Coder Social home page Coder Social logo

datafu's Introduction

DataFu Build Status

DataFu is a collection of user-defined functions for working with large-scale data in Hadoop and Pig. This library was born out of the need for a stable, well-tested library of UDFs for data mining and statistics.

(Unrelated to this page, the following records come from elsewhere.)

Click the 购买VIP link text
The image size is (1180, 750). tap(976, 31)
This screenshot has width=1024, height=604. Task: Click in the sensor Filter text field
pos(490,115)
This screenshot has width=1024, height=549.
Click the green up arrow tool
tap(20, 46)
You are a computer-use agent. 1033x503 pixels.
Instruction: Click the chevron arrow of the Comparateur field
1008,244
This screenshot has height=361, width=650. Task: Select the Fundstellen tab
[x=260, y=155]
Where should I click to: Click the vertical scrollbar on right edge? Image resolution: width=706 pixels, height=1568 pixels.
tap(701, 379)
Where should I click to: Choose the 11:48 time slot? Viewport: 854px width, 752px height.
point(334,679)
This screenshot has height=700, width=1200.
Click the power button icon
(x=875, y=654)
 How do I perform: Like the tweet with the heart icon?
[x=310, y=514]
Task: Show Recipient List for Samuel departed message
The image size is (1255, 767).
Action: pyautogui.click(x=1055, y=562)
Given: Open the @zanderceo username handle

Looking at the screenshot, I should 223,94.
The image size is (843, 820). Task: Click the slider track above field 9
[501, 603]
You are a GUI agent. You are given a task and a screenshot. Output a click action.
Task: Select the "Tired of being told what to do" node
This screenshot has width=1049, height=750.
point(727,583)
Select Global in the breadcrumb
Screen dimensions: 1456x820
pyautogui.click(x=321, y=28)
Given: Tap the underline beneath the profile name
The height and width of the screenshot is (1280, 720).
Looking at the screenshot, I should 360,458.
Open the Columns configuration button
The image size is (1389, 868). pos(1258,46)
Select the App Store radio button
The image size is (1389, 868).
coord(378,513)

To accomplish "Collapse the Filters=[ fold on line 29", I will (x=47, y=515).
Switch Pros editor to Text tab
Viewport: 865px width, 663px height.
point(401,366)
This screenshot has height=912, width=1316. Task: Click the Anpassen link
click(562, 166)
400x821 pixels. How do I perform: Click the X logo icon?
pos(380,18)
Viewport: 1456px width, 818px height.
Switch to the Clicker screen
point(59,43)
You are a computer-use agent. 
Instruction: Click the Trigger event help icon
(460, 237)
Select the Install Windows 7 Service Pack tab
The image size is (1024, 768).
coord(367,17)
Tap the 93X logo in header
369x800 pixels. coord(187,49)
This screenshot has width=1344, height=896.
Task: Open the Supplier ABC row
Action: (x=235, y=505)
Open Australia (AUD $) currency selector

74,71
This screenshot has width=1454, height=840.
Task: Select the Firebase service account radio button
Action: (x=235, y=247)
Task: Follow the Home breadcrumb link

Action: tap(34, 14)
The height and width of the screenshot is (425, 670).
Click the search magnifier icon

It is used at LinkedIn in many of our off-line workflows for data derived products like "People You May Know" and "Skills & Endorsements". It contains functions for:

  • PageRank
  • Statistics (e.g. quantiles, median, variance, etc.)
  • Sampling (e.g. weighted, reservoir, etc.)
  • Sessionization
  • Convenience bag functions (e.g. enumerating items)
  • Convenience utility functions (e.g. assertions, easier writing of EvalFuncs)
  • Set operations (intersect, union)
  • and more...

Each function is unit tested and code coverage is being tracked for the entire library.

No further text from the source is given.